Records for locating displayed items
_____

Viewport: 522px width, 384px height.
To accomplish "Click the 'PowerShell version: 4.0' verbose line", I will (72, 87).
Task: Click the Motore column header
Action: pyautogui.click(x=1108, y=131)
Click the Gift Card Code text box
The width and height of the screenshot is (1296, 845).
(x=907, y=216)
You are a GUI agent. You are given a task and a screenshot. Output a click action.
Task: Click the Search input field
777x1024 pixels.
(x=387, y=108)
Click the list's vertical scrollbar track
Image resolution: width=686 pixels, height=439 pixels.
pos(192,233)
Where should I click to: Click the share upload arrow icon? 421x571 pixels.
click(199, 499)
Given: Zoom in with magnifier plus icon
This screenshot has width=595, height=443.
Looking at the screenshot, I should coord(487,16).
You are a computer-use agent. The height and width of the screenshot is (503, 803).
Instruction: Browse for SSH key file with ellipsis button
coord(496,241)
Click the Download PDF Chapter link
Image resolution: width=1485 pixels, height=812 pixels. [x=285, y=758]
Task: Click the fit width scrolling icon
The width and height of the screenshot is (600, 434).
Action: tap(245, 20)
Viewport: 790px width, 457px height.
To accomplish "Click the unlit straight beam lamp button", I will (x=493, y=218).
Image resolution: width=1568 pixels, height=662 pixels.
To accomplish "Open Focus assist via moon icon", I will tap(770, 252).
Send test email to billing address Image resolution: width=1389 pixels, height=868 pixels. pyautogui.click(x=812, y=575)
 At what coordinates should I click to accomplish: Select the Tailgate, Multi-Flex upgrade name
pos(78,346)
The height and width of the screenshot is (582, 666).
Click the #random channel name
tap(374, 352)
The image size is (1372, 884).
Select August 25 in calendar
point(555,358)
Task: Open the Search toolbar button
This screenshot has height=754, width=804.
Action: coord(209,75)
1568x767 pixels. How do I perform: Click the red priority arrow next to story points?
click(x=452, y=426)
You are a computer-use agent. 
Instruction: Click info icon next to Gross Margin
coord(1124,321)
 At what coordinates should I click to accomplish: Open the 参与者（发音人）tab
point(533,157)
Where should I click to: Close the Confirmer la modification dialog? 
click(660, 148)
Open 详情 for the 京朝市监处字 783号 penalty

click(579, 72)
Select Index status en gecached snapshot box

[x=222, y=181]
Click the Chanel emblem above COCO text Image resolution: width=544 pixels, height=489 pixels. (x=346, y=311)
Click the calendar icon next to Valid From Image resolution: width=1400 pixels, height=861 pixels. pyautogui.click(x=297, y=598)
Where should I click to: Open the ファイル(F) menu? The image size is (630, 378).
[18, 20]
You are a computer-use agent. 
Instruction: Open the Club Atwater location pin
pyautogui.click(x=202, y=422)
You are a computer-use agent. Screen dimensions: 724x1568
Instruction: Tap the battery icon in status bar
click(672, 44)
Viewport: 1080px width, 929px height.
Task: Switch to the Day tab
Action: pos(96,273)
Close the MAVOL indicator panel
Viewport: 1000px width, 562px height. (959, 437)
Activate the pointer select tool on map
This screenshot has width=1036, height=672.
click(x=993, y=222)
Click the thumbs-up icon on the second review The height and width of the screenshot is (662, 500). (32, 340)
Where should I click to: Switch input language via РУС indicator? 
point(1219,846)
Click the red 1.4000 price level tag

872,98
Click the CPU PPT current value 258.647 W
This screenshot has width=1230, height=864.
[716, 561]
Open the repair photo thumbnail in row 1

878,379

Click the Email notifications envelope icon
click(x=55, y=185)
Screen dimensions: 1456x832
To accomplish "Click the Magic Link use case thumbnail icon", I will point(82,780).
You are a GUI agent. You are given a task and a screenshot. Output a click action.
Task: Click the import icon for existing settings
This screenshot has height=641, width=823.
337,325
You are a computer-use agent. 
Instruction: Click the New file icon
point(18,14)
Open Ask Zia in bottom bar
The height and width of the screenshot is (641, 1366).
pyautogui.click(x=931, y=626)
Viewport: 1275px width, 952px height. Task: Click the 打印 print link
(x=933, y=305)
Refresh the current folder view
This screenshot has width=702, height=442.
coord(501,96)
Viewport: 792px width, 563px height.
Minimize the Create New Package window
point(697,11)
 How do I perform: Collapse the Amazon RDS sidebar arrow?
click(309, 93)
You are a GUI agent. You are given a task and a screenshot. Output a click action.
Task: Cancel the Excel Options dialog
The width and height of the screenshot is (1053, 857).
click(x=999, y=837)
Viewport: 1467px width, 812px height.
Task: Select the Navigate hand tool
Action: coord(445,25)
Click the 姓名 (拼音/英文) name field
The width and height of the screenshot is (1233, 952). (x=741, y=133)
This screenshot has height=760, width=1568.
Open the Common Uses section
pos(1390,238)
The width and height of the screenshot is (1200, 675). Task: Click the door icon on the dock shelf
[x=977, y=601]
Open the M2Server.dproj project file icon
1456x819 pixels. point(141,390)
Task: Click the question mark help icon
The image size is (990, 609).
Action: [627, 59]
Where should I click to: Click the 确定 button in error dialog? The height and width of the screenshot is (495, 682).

_____

* THE TASK
Copy out every line of the material above word for word, from the first record to the last.

* RESULT OF THIS TASK
Viewport: 522px width, 384px height.
To accomplish "Click the 'PowerShell version: 4.0' verbose line", I will (72, 87).
Task: Click the Motore column header
Action: pyautogui.click(x=1108, y=131)
Click the Gift Card Code text box
The width and height of the screenshot is (1296, 845).
(x=907, y=216)
You are a GUI agent. You are given a task and a screenshot. Output a click action.
Task: Click the Search input field
777x1024 pixels.
(x=387, y=108)
Click the list's vertical scrollbar track
Image resolution: width=686 pixels, height=439 pixels.
pos(192,233)
Where should I click to: Click the share upload arrow icon? 421x571 pixels.
click(199, 499)
Given: Zoom in with magnifier plus icon
This screenshot has width=595, height=443.
Looking at the screenshot, I should coord(487,16).
You are a computer-use agent. The height and width of the screenshot is (503, 803).
Instruction: Browse for SSH key file with ellipsis button
coord(496,241)
Click the Download PDF Chapter link
Image resolution: width=1485 pixels, height=812 pixels. [x=285, y=758]
Task: Click the fit width scrolling icon
The width and height of the screenshot is (600, 434).
Action: tap(245, 20)
Viewport: 790px width, 457px height.
To accomplish "Click the unlit straight beam lamp button", I will (x=493, y=218).
Image resolution: width=1568 pixels, height=662 pixels.
To accomplish "Open Focus assist via moon icon", I will tap(770, 252).
Send test email to billing address Image resolution: width=1389 pixels, height=868 pixels. pyautogui.click(x=812, y=575)
 At what coordinates should I click to accomplish: Select the Tailgate, Multi-Flex upgrade name
pos(78,346)
The height and width of the screenshot is (582, 666).
Click the #random channel name
tap(374, 352)
The image size is (1372, 884).
Select August 25 in calendar
point(555,358)
Task: Open the Search toolbar button
This screenshot has height=754, width=804.
Action: coord(209,75)
1568x767 pixels. How do I perform: Click the red priority arrow next to story points?
click(x=452, y=426)
You are a computer-use agent. 
Instruction: Click info icon next to Gross Margin
coord(1124,321)
 At what coordinates should I click to accomplish: Open the 参与者（发音人）tab
point(533,157)
Where should I click to: Close the Confirmer la modification dialog? 
click(660, 148)
Open 详情 for the 京朝市监处字 783号 penalty

click(579, 72)
Select Index status en gecached snapshot box

[x=222, y=181]
Click the Chanel emblem above COCO text Image resolution: width=544 pixels, height=489 pixels. (x=346, y=311)
Click the calendar icon next to Valid From Image resolution: width=1400 pixels, height=861 pixels. pyautogui.click(x=297, y=598)
Where should I click to: Open the ファイル(F) menu? The image size is (630, 378).
[18, 20]
You are a computer-use agent. 
Instruction: Open the Club Atwater location pin
pyautogui.click(x=202, y=422)
You are a computer-use agent. Screen dimensions: 724x1568
Instruction: Tap the battery icon in status bar
click(672, 44)
Viewport: 1080px width, 929px height.
Task: Switch to the Day tab
Action: pos(96,273)
Close the MAVOL indicator panel
Viewport: 1000px width, 562px height. (959, 437)
Activate the pointer select tool on map
This screenshot has width=1036, height=672.
click(x=993, y=222)
Click the thumbs-up icon on the second review The height and width of the screenshot is (662, 500). (32, 340)
Where should I click to: Switch input language via РУС indicator? 
point(1219,846)
Click the red 1.4000 price level tag

872,98
Click the CPU PPT current value 258.647 W
This screenshot has width=1230, height=864.
[716, 561]
Open the repair photo thumbnail in row 1

878,379

Click the Email notifications envelope icon
click(x=55, y=185)
Screen dimensions: 1456x832
To accomplish "Click the Magic Link use case thumbnail icon", I will point(82,780).
You are a GUI agent. You are given a task and a screenshot. Output a click action.
Task: Click the import icon for existing settings
This screenshot has height=641, width=823.
337,325
You are a computer-use agent. 
Instruction: Click the New file icon
point(18,14)
Open Ask Zia in bottom bar
The height and width of the screenshot is (641, 1366).
pyautogui.click(x=931, y=626)
Viewport: 1275px width, 952px height. Task: Click the 打印 print link
(x=933, y=305)
Refresh the current folder view
This screenshot has width=702, height=442.
coord(501,96)
Viewport: 792px width, 563px height.
Minimize the Create New Package window
point(697,11)
 How do I perform: Collapse the Amazon RDS sidebar arrow?
click(309, 93)
You are a GUI agent. You are given a task and a screenshot. Output a click action.
Task: Cancel the Excel Options dialog
The width and height of the screenshot is (1053, 857).
click(x=999, y=837)
Viewport: 1467px width, 812px height.
Task: Select the Navigate hand tool
Action: coord(445,25)
Click the 姓名 (拼音/英文) name field
The width and height of the screenshot is (1233, 952). (x=741, y=133)
This screenshot has height=760, width=1568.
Open the Common Uses section
pos(1390,238)
The width and height of the screenshot is (1200, 675). Task: Click the door icon on the dock shelf
[x=977, y=601]
Open the M2Server.dproj project file icon
1456x819 pixels. point(141,390)
Task: Click the question mark help icon
The image size is (990, 609).
Action: [627, 59]
Where should I click to: Click the 确定 button in error dialog? The height and width of the screenshot is (495, 682).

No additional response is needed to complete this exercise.